Which lines of the data below include the string "Task"? Return each of them.

- [RECORDED INFORMATION]:

**********

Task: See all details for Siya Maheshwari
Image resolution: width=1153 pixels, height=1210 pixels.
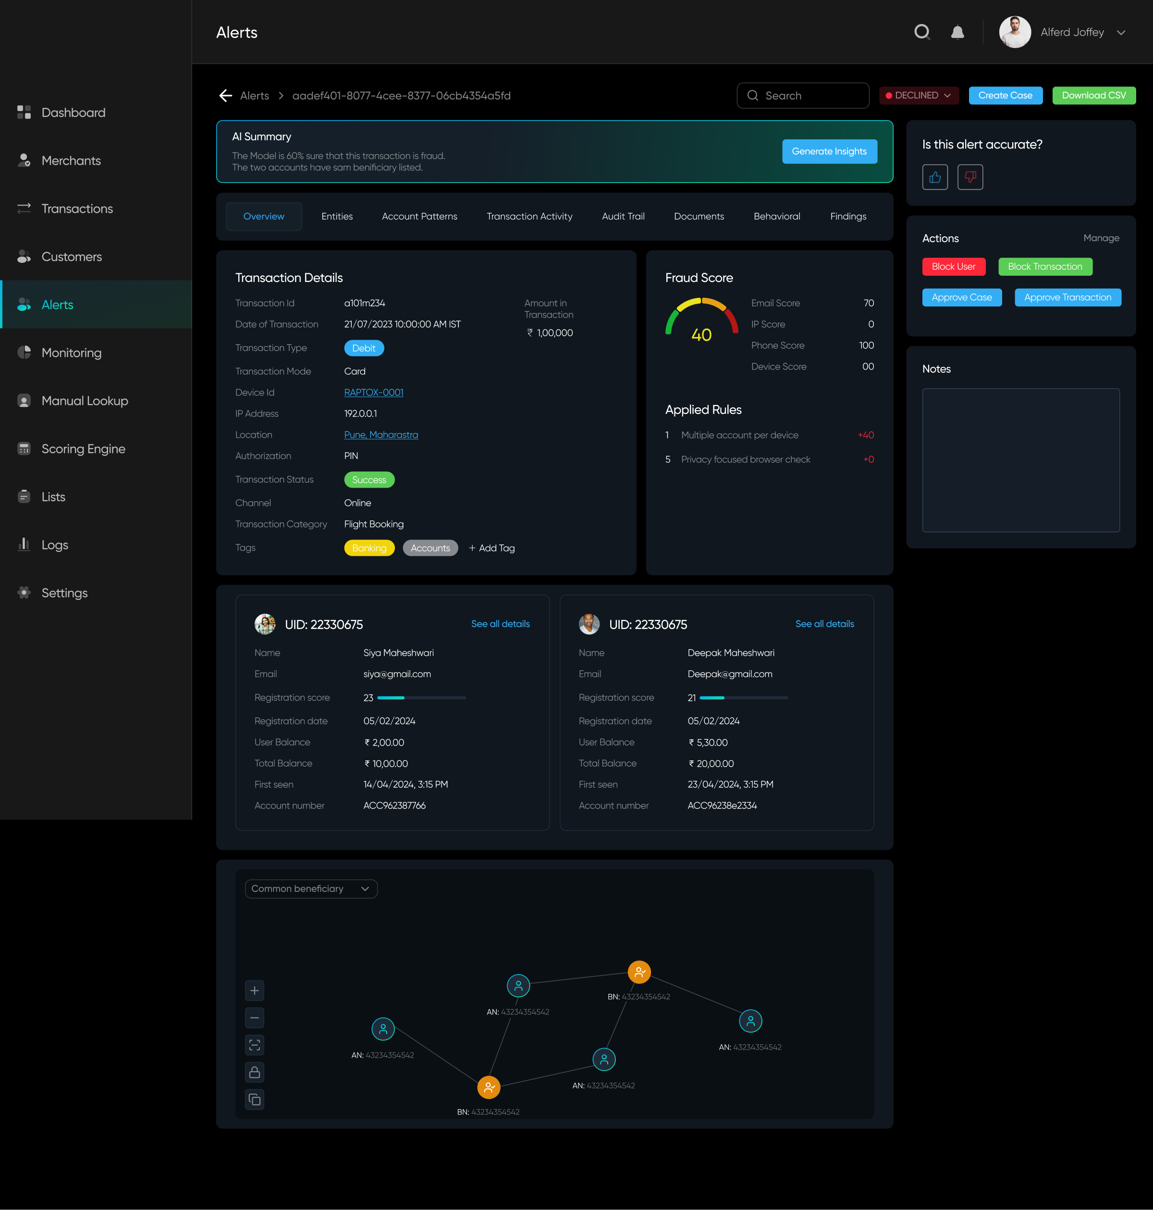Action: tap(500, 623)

**********

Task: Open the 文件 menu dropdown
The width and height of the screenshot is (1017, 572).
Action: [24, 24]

**********

- [EXERCISE RESPONSE]:
Task: See all details for Siya Maheshwari
Task: Open the 文件 menu dropdown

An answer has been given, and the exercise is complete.